# Binary Files for Audio in Python (WAV, PCM) — Read/Write/Process

In this section you will learn:
- What PCM/WAV audio is (sample rate, channels, sample width)
- Reading and writing binary audio with the standard libraries (`wave`, `numpy`, `scipy`)
- Chunked reading, RMS power, normalization, downmixing (stereo→mono)
- Basic resampling and silence trimming
- Optional: handling non-WAV formats (MP3/FLAC) with `soundfile`, `librosa`, `pydub`

**Key ideas**
- WAV is a container; for uncompressed PCM, samples are typically 16-bit **signed** little-endian (`s16le`).
- **Sample rate** (e.g., 44_100 Hz) = samples per second, per channel.
- **Channels**: 1 (mono), 2 (stereo), etc.
- **Sample width**: bytes per sample (2 bytes for 16-bit).

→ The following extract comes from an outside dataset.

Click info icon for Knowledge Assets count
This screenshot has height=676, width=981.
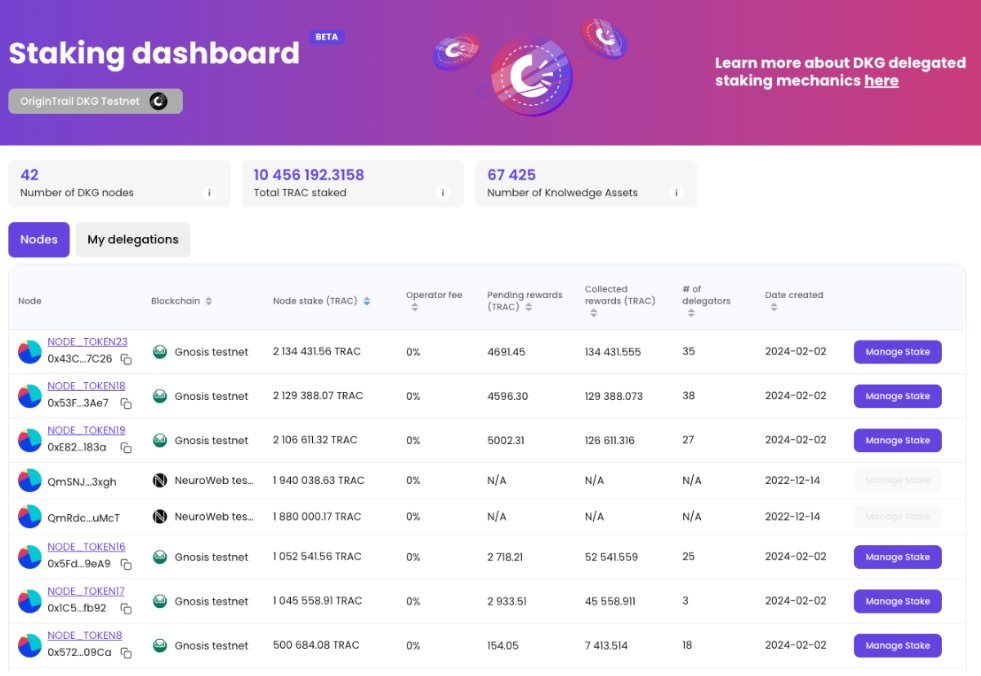(x=676, y=193)
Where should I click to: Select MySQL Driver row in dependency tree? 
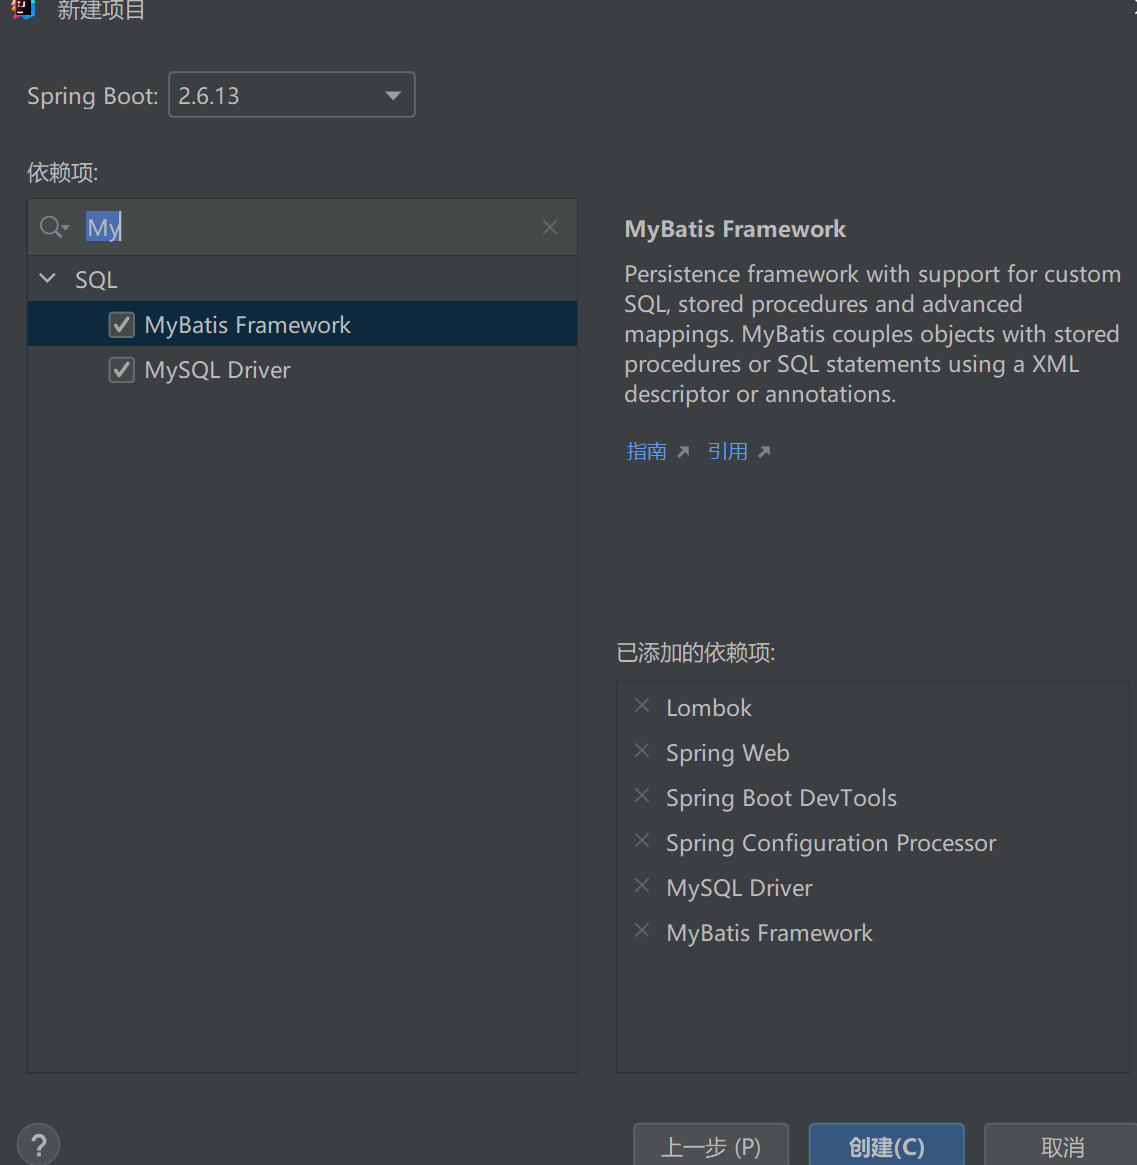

We’ll generate a small test tone so you can run everything anywhere.


In [4]:
# 0) Imports & output paths (no audioop here)
from pathlib import Path
import math, struct, contextlib
import wave
import numpy as np

# Optional: high-quality resampling
try:
    from scipy.signal import resample_poly
    HAVE_SCIPY = True
except Exception as _:
    HAVE_SCIPY = False

DATA_DIR = Path("data_audio")
DATA_DIR.mkdir(exist_ok=True)
TEST_WAV = DATA_DIR / "test_tone_440Hz_mono_16bit_44k.wav"


In [5]:
HAVE_SCIPY

True

## 1) Generate a 1-second 440 Hz test tone (PCM 16-bit, mono, 44.1 kHz)

In [6]:
def write_sine_wav(path: Path, freq=440.0, duration_sec=1.0, sr=44_100, amp=0.5):
    """Write a mono 16-bit PCM WAV sine wave."""
    n_frames = int(sr * duration_sec)
    max_int16 = 32767
    with wave.open(str(path), "wb") as wf:
        wf.setnchannels(1)
        wf.setsampwidth(2)      # 2 bytes = 16-bit
        wf.setframerate(sr)
        frames = bytearray()
        for n in range(n_frames):
            sample = amp * math.sin(2 * math.pi * freq * (n / sr))
            s = int(max(-1.0, min(1.0, sample)) * max_int16)
            frames += struct.pack("<h", s)  # little-endian int16
        wf.writeframes(frames)

write_sine_wav(TEST_WAV)
TEST_WAV, TEST_WAV.exists(), TEST_WAV.stat().st_size


(PosixPath('data_audio/test_tone_440Hz_mono_16bit_44k.wav'), True, 88244)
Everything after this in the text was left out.